> **Exercise objective**
Could you copy out every one of the items below word for word, changing nothing?

> **Data shown**
[START]
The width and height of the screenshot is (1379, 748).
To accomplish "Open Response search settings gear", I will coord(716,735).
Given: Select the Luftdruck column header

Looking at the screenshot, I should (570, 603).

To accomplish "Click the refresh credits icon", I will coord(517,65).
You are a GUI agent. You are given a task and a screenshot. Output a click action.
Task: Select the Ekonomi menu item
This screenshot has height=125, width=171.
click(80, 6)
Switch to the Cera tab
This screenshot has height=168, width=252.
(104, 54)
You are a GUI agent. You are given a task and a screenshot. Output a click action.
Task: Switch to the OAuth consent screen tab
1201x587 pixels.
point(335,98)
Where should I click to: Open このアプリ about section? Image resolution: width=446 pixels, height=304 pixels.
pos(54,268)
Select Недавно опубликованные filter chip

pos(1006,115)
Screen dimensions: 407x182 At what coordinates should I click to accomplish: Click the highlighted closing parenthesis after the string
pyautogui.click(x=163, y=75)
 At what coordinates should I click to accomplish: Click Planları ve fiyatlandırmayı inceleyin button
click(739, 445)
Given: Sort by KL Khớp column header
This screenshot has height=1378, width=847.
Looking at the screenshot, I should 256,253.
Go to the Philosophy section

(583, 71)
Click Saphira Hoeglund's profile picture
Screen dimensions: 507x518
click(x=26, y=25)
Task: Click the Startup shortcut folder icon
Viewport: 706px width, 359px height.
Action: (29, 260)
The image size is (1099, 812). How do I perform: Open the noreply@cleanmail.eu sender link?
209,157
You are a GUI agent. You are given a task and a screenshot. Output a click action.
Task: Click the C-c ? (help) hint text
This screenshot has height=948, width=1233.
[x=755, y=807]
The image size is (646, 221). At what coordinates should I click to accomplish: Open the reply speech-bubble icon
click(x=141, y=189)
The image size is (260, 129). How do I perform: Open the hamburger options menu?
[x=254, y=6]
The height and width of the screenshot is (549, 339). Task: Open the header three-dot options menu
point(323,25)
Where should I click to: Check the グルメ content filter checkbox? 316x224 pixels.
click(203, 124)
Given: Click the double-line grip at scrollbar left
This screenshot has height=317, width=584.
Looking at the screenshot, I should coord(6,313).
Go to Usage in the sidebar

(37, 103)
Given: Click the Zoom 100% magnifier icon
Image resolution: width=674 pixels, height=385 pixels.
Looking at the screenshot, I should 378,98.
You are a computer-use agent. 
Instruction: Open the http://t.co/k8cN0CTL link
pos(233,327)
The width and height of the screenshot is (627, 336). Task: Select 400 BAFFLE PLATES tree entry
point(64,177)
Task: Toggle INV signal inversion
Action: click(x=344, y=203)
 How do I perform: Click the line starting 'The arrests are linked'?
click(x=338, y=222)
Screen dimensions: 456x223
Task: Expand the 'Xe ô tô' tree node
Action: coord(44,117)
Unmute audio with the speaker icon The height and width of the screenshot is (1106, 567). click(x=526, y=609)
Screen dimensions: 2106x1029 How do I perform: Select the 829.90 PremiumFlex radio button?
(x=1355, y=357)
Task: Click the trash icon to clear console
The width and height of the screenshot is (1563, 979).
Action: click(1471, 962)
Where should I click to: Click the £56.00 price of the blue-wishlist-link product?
[END]
> **Task response**
The width and height of the screenshot is (1379, 748).
To accomplish "Open Response search settings gear", I will coord(716,735).
Given: Select the Luftdruck column header

Looking at the screenshot, I should (570, 603).

To accomplish "Click the refresh credits icon", I will coord(517,65).
You are a GUI agent. You are given a task and a screenshot. Output a click action.
Task: Select the Ekonomi menu item
This screenshot has height=125, width=171.
click(80, 6)
Switch to the Cera tab
This screenshot has height=168, width=252.
(104, 54)
You are a GUI agent. You are given a task and a screenshot. Output a click action.
Task: Switch to the OAuth consent screen tab
1201x587 pixels.
point(335,98)
Where should I click to: Open このアプリ about section? Image resolution: width=446 pixels, height=304 pixels.
pos(54,268)
Select Недавно опубликованные filter chip

pos(1006,115)
Screen dimensions: 407x182 At what coordinates should I click to accomplish: Click the highlighted closing parenthesis after the string
pyautogui.click(x=163, y=75)
 At what coordinates should I click to accomplish: Click Planları ve fiyatlandırmayı inceleyin button
click(739, 445)
Given: Sort by KL Khớp column header
This screenshot has height=1378, width=847.
Looking at the screenshot, I should 256,253.
Go to the Philosophy section

(583, 71)
Click Saphira Hoeglund's profile picture
Screen dimensions: 507x518
click(x=26, y=25)
Task: Click the Startup shortcut folder icon
Viewport: 706px width, 359px height.
Action: (29, 260)
The image size is (1099, 812). How do I perform: Open the noreply@cleanmail.eu sender link?
209,157
You are a GUI agent. You are given a task and a screenshot. Output a click action.
Task: Click the C-c ? (help) hint text
This screenshot has height=948, width=1233.
[x=755, y=807]
The image size is (646, 221). At what coordinates should I click to accomplish: Open the reply speech-bubble icon
click(x=141, y=189)
The image size is (260, 129). How do I perform: Open the hamburger options menu?
[x=254, y=6]
The height and width of the screenshot is (549, 339). Task: Open the header three-dot options menu
point(323,25)
Where should I click to: Check the グルメ content filter checkbox? 316x224 pixels.
click(203, 124)
Given: Click the double-line grip at scrollbar left
This screenshot has height=317, width=584.
Looking at the screenshot, I should coord(6,313).
Go to Usage in the sidebar

(37, 103)
Given: Click the Zoom 100% magnifier icon
Image resolution: width=674 pixels, height=385 pixels.
Looking at the screenshot, I should 378,98.
You are a computer-use agent. 
Instruction: Open the http://t.co/k8cN0CTL link
pos(233,327)
The width and height of the screenshot is (627, 336). Task: Select 400 BAFFLE PLATES tree entry
point(64,177)
Task: Toggle INV signal inversion
Action: click(x=344, y=203)
 How do I perform: Click the line starting 'The arrests are linked'?
click(x=338, y=222)
Screen dimensions: 456x223
Task: Expand the 'Xe ô tô' tree node
Action: coord(44,117)
Unmute audio with the speaker icon The height and width of the screenshot is (1106, 567). click(x=526, y=609)
Screen dimensions: 2106x1029 How do I perform: Select the 829.90 PremiumFlex radio button?
(x=1355, y=357)
Task: Click the trash icon to clear console
The width and height of the screenshot is (1563, 979).
Action: click(1471, 962)
Where should I click to: Click the £56.00 price of the blue-wishlist-link product?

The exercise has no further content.